Luker, K., Cooke, M., Dunn, L., Lloyd-Williams, M., Pilling, M., & Todd, C. (2015). Development and evaluation of an intervention to support family caregivers of people with cancer to provide home-based care at the end of life: A feasibility study. European Journal of Oncology Nursing, 19, 154–161.

DOI Link

Study Purpose

To design and evaluate an intervention to address caregiver information and needs when providing end of life care, and to evaluate the intervention for acceptability among caregivers and healthcare professionals, assessing the feasibility of healthcare workers adopting this as daily practice, and assessing its impact on caregiver burden, satisfaction, competence, and preparedness

Intervention Characteristics/Basic Study Process

The study was divided into two interventions. Phase 1 was comprised of interviewing caregivers about the need for practical information, support skills, and their preference on the form in which information should be delivered (identified as a booklet). Phase 2 evaluated the booklet used through validated questionnaires.

Sample Characteristics

  • N = 31 (phase 2)
  • MEAN AGE = 62 years (range = 31–82 years) 
  • MALES: 26%, FEMALES: 74%
  • KEY DISEASE CHARACTERISTICS: Patients were in their last year of life.
  • OTHER KEY SAMPLE CHARACTERISTICS: All participants were aged greater than 18 years, and caregivers lived in the home with patients.

Setting

  • SITE: Community home-based palliative care
  • SETTING TYPE: Hospice and palliative care
  • LOCATION: United Kingdom

Phase of Care and Clinical Applications

  • PHASE OF CARE: End of Life
  • APPLICATIONS: Palliative care

Study Design

This was a mixed-method feasibility study with a convenience sample. Quantitative surveys were collected at recruitment and four to six weeks after initial recruitment. Qualitative data using semistructured interviews and structured personal diaries, logs, and interviews were collected.

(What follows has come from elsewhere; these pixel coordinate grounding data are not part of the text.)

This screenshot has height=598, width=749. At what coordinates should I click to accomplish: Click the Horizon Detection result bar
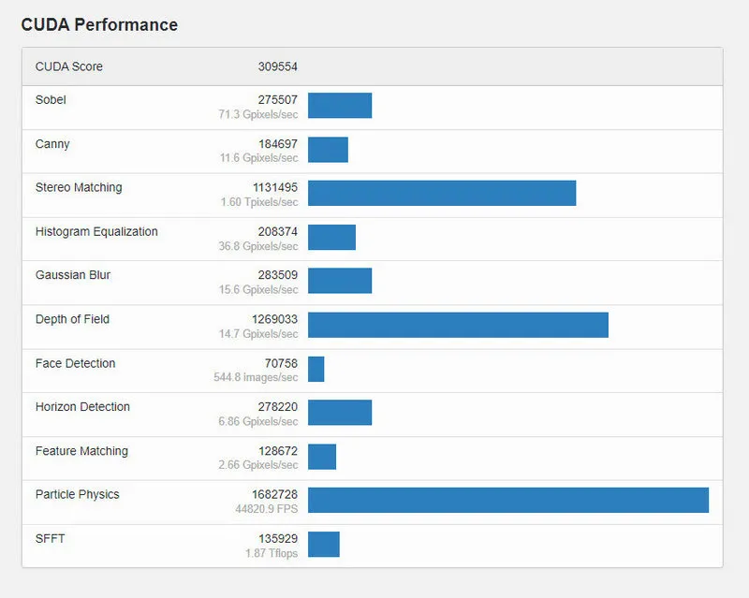tap(340, 413)
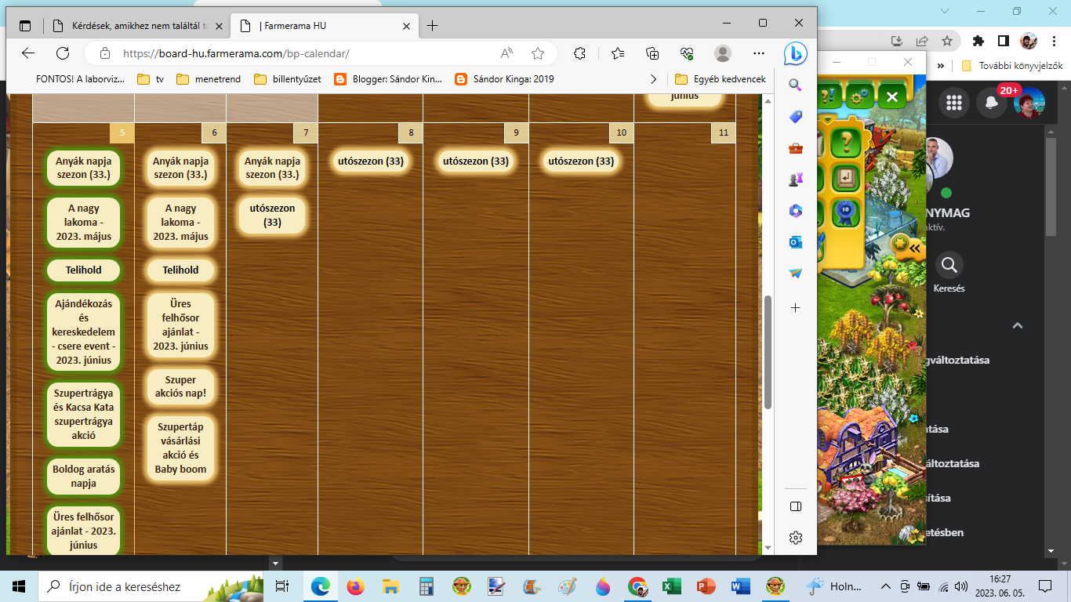Click the calendar page vertical scrollbar
This screenshot has height=602, width=1071.
768,353
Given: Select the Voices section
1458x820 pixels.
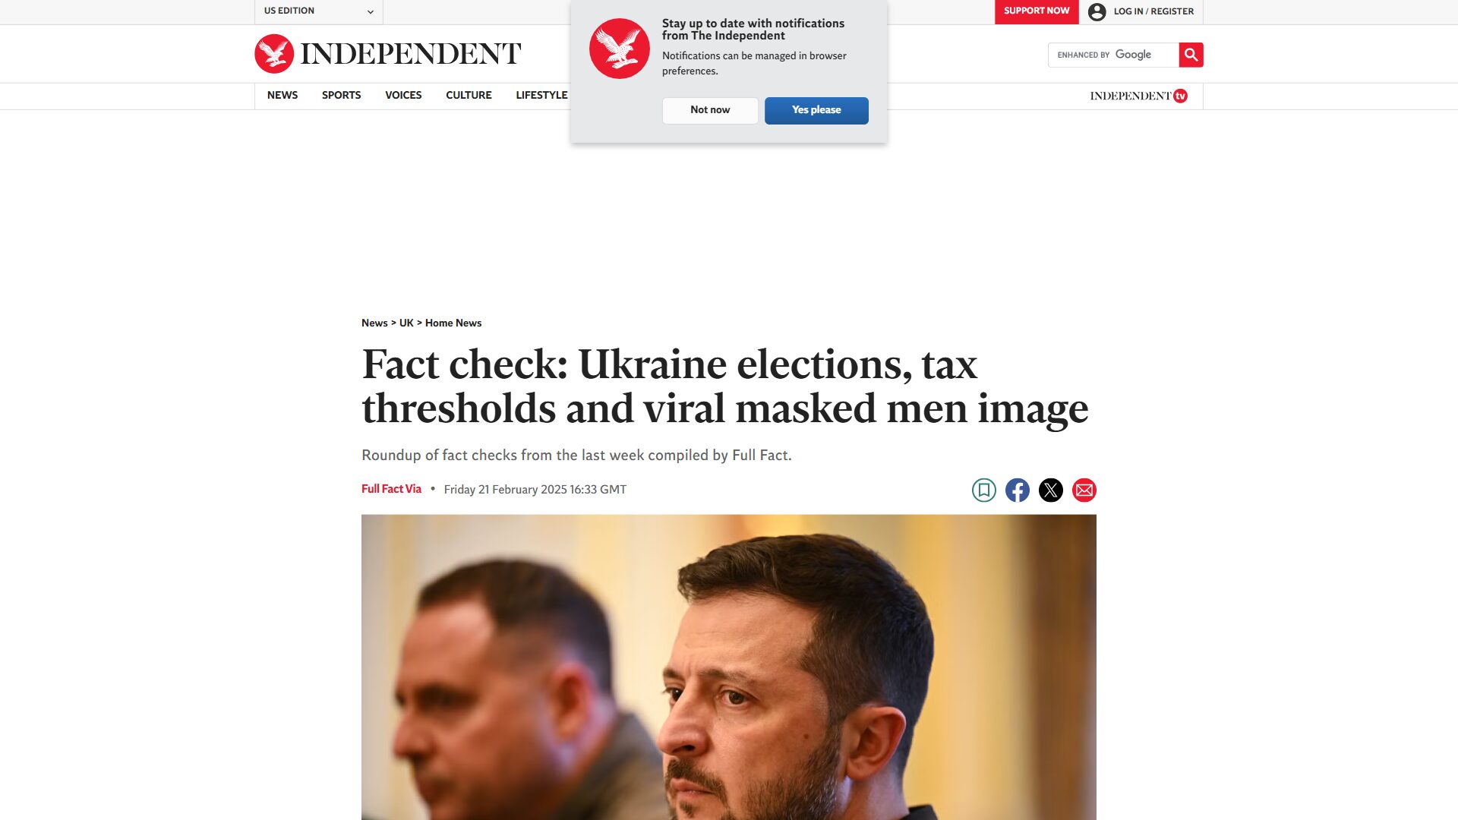Looking at the screenshot, I should pos(403,95).
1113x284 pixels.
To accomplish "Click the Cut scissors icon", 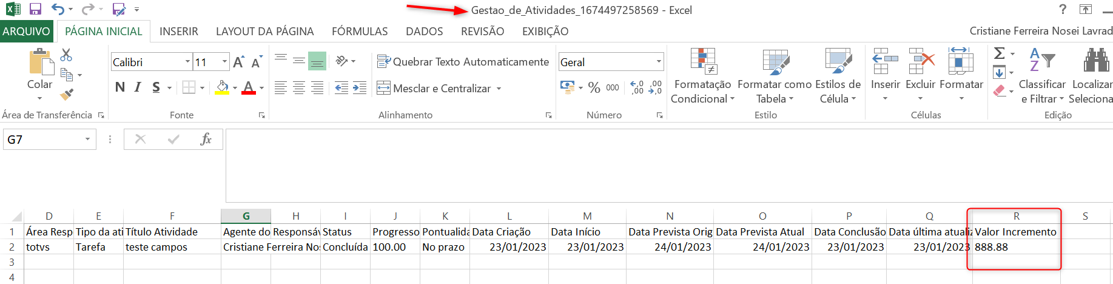I will (66, 55).
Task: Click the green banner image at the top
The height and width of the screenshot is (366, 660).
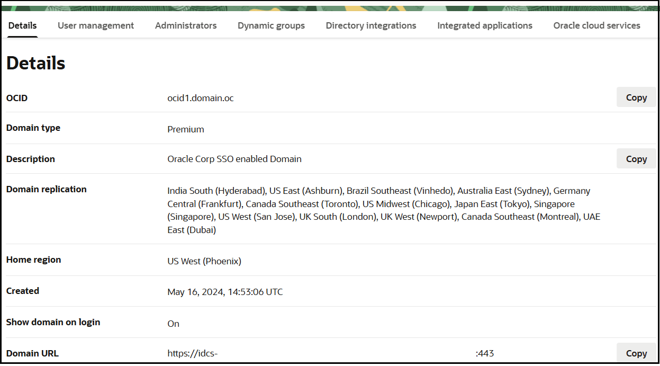Action: pyautogui.click(x=330, y=6)
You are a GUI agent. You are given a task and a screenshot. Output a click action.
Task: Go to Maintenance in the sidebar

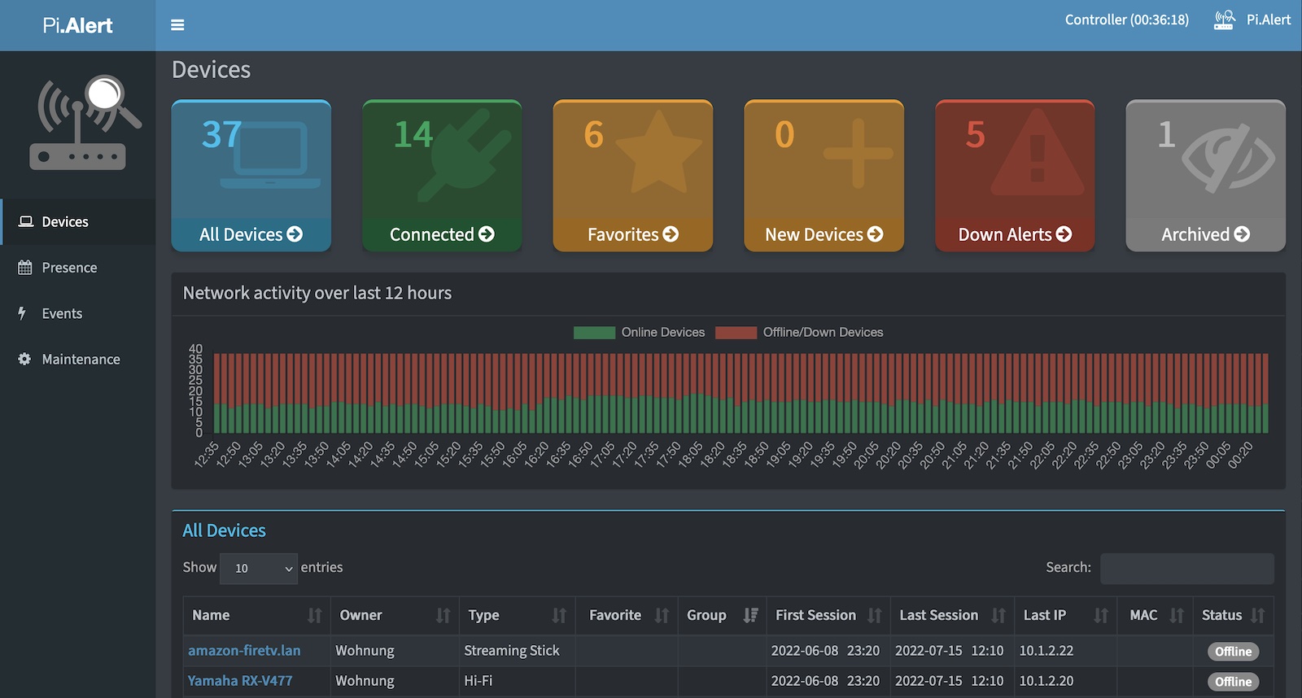[81, 360]
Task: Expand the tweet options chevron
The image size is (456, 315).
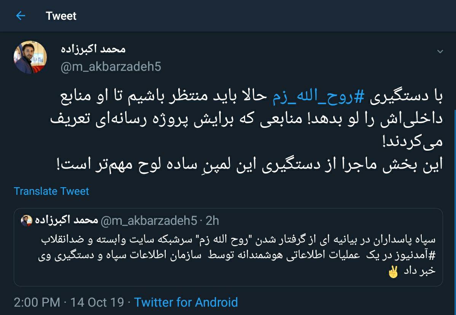Action: tap(440, 51)
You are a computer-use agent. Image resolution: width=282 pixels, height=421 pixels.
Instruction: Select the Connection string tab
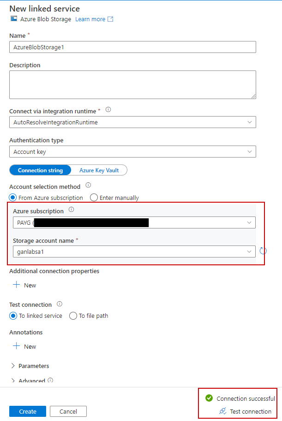coord(40,170)
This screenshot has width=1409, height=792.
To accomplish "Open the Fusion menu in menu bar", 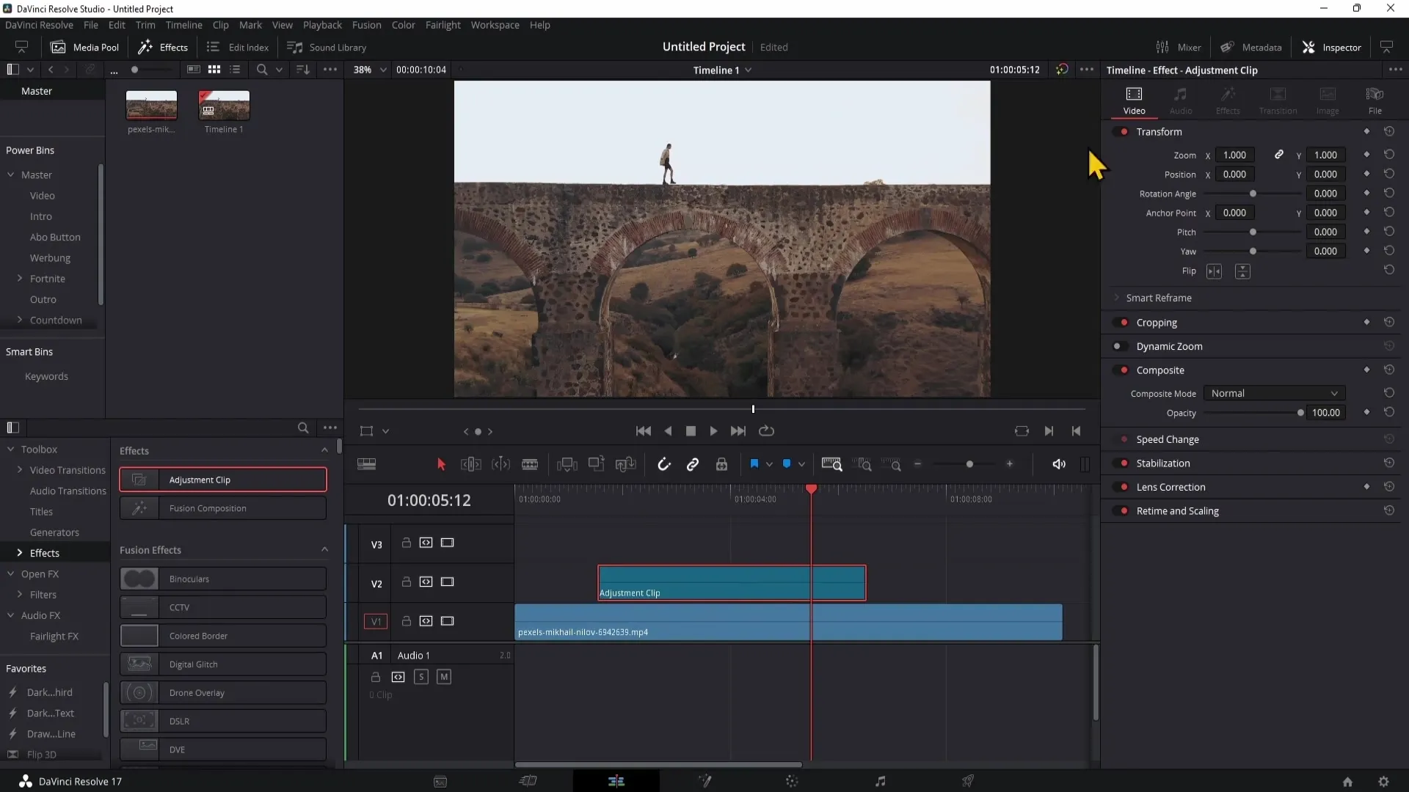I will pyautogui.click(x=365, y=24).
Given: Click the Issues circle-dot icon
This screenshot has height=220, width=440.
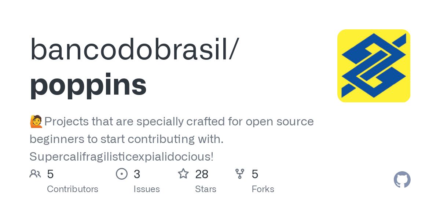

Measurement Instruments/Methods

  • Family Appraisal of Caregiving Questionnaire (FACQ)
  • Caregiver Competence Scale (CCS)
  • Preparedness for the demands and tasks of caring (eight items)
  • Hospital Anxiety and Depression Scale (HADS)
  • Short Form 12 v2 (SF-12) Health Survey
  • A single-item Likert scale of perceptions of patient symptom management (I feel I can manage my family member’s/friend’s symptoms)

Results

This study highlighted the benefit of caregiver education and support. Caregivers found the booklet acceptable and were positive about the information provided in the booklet. Caregivers identified that receiving the booklet earlier in the disease process was beneficial. Caregivers reported feeling empowered by the information in the booklet, and identified that it did provide reassurance and improve their competency in the caregiver role. In the second phase, nurses identified that they received fewer calls from caregivers who received the intervention compared to the usual care group. In the quantitative data, the only statistically significant finding was on the positive caregiving Subscale of the FACQ. 

Conclusions

This study demonstrated benefits from the booklet intervention on caregivers’ appraisal of caregiving. In addition, the study highlighted practical issues regarding the timing of the intervention delivery. A randomized control trial would be more effective in furthering the initial positive results identified by this study.  

Limitations

  • Small sample (< 30)
  • Baseline sample/group differences of import
  • Risk of bias (no control group)
  • Risk of bias (no blinding)
  • Risk of bias (no random assignment) 
  • Risk of bias (no appropriate attentional control condition)
  • Unintended interventions or applicable interventions not described that would influence results
  • Measurement/methods not well described
  • Questionable protocol fidelity
  • Other limitations/explanation: As a feasibility study, it was not powered to detect statistic significance. A major limitation was the intervention focused on support for provision of care. There was low nursing participation .

Nursing Implications

Additional effort should be made to adopt an intervention like this into everyday practice to improve both patient and caregiver quality of life outcomes. Nurses can assist in identifying at-risk caregivers earlier in the disease trajectory so the intervention can be initiated earlier on in palliative care.